I look at a series of pencil portrait drawings of an old man. It is a man on his deathbed, Julie’s father, Peter. Some of the lines are short and strong, some drawn with pen, as to emphasize a physical presence. Other lines are long, with grey pencil, they seem almost caresses to me. In one of the drawings the area of one eye has been rendered lightly, or perhaps rubbed out a bit. More faded, they open up a sense of vulnerability.
I ask if she also drew her father after he passed away, thinking of my grand mother’s death drawings, but she hadn’t. She had made death drawings of her mother. This had been after Julie finished psychotherapy. Because her mother had died in such a developmental part of Julie’s life, she sees art making as a form of therapy. ‘Painting helps to gain self-knowledge, of how others impact on you and you on them. You become a better listener.’
One of them, “Swimmers in Wengen”, shows children around a swimming pool, and is based on a childhood memory of a holiday. Painted in oils, the strong blues and defined lines I find reminiscent of German expressionist painting.
Julie draws upon this memory to explore Thomas Mann’s novel ‘The Magic Mountain’, after she had been in hospital for 6 weeks following the diagnosis of lung disease. In the novel a young man who goes to Davos to visit a cousin, but ends up ill, staying for 7 years.
On one level, the Magic Mountain is about disease, ‘not merely of individuals, but also of a whole age. Where disease appears as the prerequisite of spiritual growth, Mann plays his favourite theme of the polarity between spirit and life; the transcendence of this polarity in the name of humanism is central to the novel’. 1
I questioned Julie about what type of art, she feels, is suited for hospital walls. Should it be gentle and easy to look at? Or can it also be more intellectually challenging?
‘It could be both’, Julie feels.
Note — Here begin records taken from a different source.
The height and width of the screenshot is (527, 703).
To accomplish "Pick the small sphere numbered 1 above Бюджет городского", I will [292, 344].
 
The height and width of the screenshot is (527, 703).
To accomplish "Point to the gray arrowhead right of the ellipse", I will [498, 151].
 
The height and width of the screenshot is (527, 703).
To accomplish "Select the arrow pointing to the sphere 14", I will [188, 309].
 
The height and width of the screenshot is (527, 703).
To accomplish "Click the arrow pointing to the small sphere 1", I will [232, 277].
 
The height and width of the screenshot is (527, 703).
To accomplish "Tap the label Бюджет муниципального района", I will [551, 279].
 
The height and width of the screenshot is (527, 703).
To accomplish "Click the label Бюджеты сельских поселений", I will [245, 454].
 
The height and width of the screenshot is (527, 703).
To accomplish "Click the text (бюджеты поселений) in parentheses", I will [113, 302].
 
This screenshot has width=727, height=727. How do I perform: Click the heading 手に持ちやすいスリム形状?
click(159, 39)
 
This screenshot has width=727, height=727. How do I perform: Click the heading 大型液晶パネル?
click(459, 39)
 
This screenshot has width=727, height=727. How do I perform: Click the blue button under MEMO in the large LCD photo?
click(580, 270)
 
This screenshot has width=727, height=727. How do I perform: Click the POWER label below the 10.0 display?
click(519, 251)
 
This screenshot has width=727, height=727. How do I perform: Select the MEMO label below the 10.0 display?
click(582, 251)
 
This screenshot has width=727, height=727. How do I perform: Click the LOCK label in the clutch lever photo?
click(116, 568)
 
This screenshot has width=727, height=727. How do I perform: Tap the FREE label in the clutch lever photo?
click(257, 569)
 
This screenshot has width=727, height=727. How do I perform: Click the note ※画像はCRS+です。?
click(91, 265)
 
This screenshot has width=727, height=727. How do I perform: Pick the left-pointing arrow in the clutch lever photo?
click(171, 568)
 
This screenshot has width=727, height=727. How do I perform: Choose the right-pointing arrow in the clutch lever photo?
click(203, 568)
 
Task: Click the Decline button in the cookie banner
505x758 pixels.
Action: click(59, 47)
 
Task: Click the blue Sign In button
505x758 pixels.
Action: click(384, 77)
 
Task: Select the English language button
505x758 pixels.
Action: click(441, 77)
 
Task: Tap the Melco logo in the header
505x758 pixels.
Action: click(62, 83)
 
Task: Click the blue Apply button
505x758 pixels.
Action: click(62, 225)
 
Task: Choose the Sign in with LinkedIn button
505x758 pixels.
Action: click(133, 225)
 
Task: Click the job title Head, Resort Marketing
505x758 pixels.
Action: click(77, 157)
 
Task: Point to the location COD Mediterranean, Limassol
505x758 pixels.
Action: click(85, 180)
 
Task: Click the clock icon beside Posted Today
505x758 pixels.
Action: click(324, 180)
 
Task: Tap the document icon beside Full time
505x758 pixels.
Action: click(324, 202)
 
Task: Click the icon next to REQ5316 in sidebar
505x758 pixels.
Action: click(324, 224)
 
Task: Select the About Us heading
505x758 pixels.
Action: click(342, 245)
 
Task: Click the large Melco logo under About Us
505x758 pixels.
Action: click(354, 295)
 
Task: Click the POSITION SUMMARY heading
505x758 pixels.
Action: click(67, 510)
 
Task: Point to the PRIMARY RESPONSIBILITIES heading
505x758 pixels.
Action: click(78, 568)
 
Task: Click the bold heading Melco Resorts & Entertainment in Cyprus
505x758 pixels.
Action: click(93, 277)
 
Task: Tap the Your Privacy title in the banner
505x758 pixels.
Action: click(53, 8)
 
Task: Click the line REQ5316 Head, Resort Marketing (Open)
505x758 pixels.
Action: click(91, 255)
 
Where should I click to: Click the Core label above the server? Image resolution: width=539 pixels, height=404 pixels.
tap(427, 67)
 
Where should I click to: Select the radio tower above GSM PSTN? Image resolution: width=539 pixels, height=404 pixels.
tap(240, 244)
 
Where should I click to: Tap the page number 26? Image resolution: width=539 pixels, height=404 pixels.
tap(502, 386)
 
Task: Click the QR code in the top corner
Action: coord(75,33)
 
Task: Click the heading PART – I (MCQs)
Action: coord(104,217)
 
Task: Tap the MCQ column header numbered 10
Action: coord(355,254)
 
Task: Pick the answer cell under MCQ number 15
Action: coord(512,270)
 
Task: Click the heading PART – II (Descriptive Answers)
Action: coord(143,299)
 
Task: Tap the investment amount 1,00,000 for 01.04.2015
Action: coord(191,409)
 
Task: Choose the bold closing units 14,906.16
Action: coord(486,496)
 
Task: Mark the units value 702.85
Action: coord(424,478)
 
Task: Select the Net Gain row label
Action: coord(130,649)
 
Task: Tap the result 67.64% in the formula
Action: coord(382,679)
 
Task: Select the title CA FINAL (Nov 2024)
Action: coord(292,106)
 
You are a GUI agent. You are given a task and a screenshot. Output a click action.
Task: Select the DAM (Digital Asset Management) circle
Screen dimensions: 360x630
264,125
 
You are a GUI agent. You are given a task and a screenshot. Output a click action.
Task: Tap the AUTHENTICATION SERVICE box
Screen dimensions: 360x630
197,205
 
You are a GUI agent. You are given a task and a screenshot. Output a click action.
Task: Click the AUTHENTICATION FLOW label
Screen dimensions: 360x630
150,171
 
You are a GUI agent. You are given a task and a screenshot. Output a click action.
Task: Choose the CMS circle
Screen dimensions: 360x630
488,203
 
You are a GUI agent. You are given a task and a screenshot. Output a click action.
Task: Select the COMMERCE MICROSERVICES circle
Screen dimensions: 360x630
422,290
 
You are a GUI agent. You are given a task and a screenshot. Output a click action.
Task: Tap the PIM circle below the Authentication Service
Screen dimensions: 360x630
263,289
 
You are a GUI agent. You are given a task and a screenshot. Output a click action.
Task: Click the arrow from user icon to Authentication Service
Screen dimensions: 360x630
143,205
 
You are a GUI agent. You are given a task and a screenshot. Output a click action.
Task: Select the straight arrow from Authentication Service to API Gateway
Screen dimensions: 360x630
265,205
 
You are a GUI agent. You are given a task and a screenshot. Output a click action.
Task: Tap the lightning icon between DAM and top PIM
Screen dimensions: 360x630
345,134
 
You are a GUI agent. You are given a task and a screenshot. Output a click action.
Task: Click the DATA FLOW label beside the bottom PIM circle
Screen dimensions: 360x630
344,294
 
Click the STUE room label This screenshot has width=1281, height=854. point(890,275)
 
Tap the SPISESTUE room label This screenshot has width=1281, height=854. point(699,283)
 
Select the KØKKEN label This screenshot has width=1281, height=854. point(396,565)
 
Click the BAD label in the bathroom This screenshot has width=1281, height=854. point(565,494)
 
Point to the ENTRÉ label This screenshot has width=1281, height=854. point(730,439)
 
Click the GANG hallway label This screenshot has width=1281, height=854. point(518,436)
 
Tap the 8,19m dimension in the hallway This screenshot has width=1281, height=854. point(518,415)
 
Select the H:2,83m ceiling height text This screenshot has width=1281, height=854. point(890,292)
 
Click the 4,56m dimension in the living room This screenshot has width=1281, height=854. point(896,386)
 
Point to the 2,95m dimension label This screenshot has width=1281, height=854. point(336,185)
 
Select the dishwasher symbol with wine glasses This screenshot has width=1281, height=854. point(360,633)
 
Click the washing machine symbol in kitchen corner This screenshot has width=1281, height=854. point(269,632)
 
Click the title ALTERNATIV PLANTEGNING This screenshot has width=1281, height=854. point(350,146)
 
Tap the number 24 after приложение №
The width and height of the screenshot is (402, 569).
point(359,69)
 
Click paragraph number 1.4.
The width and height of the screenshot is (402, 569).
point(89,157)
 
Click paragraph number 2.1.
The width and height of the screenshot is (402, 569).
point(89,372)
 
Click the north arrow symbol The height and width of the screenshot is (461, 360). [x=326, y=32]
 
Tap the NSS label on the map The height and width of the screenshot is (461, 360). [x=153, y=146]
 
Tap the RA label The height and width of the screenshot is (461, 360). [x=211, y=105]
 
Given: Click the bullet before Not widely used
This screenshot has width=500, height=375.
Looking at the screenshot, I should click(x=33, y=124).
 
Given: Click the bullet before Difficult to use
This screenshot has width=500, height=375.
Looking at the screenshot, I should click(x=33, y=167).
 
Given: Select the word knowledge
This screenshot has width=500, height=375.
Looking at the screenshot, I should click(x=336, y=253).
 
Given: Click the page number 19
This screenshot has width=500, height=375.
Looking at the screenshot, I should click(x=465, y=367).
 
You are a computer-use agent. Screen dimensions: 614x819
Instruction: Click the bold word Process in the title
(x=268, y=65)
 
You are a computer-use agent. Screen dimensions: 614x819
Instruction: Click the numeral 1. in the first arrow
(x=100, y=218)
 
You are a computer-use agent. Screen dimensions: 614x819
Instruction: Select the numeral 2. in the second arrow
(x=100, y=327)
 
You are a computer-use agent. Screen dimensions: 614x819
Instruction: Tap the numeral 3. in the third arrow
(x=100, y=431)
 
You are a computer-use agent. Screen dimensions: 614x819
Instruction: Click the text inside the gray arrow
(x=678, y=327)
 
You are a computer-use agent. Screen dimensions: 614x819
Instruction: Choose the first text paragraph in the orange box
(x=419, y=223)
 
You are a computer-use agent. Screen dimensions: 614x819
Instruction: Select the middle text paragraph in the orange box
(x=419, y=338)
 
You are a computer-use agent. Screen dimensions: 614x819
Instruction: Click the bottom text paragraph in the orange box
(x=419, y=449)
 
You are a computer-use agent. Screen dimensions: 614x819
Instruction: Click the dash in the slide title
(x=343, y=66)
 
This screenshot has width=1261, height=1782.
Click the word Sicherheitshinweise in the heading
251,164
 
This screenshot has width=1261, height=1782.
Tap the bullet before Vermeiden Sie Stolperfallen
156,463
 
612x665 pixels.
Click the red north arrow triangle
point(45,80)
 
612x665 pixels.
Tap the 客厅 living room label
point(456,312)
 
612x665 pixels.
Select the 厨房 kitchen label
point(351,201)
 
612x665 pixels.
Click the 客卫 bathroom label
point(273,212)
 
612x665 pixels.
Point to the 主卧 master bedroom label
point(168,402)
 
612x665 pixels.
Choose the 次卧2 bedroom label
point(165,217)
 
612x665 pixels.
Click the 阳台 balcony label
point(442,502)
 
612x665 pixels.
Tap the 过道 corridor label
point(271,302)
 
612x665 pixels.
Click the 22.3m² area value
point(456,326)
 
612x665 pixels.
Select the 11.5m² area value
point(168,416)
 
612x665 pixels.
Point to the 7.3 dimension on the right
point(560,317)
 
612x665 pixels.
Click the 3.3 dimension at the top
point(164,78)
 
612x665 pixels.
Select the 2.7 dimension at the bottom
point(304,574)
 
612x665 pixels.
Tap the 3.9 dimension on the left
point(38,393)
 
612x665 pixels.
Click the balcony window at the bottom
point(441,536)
Just easy for the eye would be patronizing, she finds. It would bring ‘no “interruption” to the wall and its near space. People like more difficult work, as this can result in chatting and this brings people together either in consenting views or not. Good work that needs looking at and looking with brings contemplation away from the body, which is the very thing that brings patients into hospital.’ Julie talks specifically about risks that can be taken for works that hang in corridors, the more neutral spaces, not in wards. She states the positive role of paintings on a hospital wall: to cheer up the hospital environment, making it a more normal one, to have pictures and colour around.
‘Munch, whose personal tragedies, sicknesses and failures fed his creative work, once wrote “My fear of life is necessary to me, as is my illness. Without anxiety and illness, I am a ship without a rudder…. My sufferings are part of my self and my art. They are indistinguishable from me, and their destruction would destroy my art.” 2
I would say that Julie takes after her inspiration. But instead of suffering turned into anxiety, Julie’s experiences have encouraged a love for life that energizes her art.
Marenka Gabeler LG, Nov 2020
I want to thank London Group members Julie Held, Bryan Benge, Judith Jones, Victoria Rance, Susan Wilson, Eric Fong and Suzan Swale for letting me interview them to inform this topic. This is an ongoing project. I continue my investigation and aim to include interviews with the other members I spoke to in subsequent articles. See below for further articles.
1 cliffsnotes.com The Magic Mountain
2 Lubow, Arthur. ‘Edvard Munch beyond the scream’, SMITHSONIAN MAGAZINE, MARCH 2006.